Sometimes we don’t even have to leave camp to catch these magical moments. As I laze on the terrace of my villa one afternoon, a bird-like cheeping makes me look up. Two warthog mothers, accompanied by eight adorable cubs, are cropping the grass nearby. As I reach for my camera, the pups scatter in panic. The mothers graze on. They have seen it all before.

Okavango Delta is the natural habitat for more than 120 species of mammal – from lion and leopard, elephant and giraffe, to hyena and jackal – and 400 species of birds. To see as much as we can, we head out twice a day on game drives. 

Our morning expedition departs just after dawn, to catch the animals as they wake from their slumber. Our second drive takes place in the late afternoon, after the heat of the day has subsided. 

Safari surprises

Each outing brings an encounter with the unexpected. On one drive, we come across a pride of 17 lions, shading themselves in a copse. On another, we find a hyena feasting on a freshly killed impala. 

Even the often-elusive leopard seems determined to put on a show for us. One afternoon, we watch a heavily pregnant female, obviously hot and uncomfortable, cooling herself in a muddy puddle. The next day, we follow a male leopard for almost half an hour. He is far from shy; in fact, he does everything bar pose for the camera. Even armed with a basic point-and-click camera and rudimentary photography skills, I capture amazing close-ups of the elegant beast. My fellow guests are thrilled.

Comfort and adventure

We’re on a high, entranced not only by the wildlife, but also by the luxurious camps where we’re staying. Our two camps, booked through Bench International, each offer distinct experiences.

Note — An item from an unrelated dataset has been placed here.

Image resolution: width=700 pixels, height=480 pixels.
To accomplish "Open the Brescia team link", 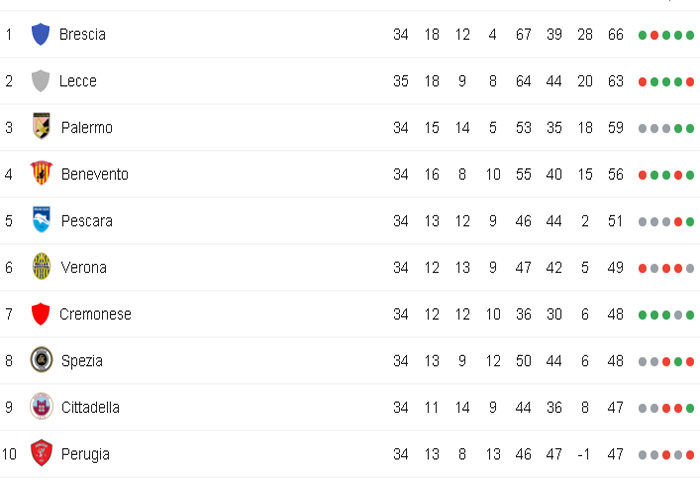I will [83, 34].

Sanctuary Chief’s Camp is a destination in its own right, a collection of 14 villas known for its spacious guest quarters, its superb food and arguably the best service in Africa. We are visiting just before the camp closes for a major renovation; when it reopens in June, the villas will have tripled in size, and each will have its own plunge pool. 

Sanctuary Baines Camp has an entirely different feel. With just five suites perched on a reed-fringed bend in the Boro River, a stay at Baines is all about savouring the quiet moments. You can take a traditional canoe, or mokoro, down the river; soak in a bubble bath on your deck as night falls; or drift off to sleep to the sound of hippos grunting at each other.

The activities on offer are truly memorable. One night, instead of heading to the dining deck, we take our places in the four-wheel drives and head out into the bush. Following a long line of candles glimmering in the darkness, we come upon an alfresco bush feast. We enjoy a candlelit meal of delicious grilled meats and salads before retiring to the campfire with a warming drink. 

At one point, I hear something moving in a clump of trees nearby – an unnerving experience when out in the African bush at night. I ask my guide what is out there in the darkness, and he points to a dark shape, barely discernible against the trees.

“It’s an elephant,” he says calmly. I freeze for a moment, and then I slowly relax. The elephant’s not interested in what we’re doing. Why should it be? Like us, it’s just enjoying its dinner.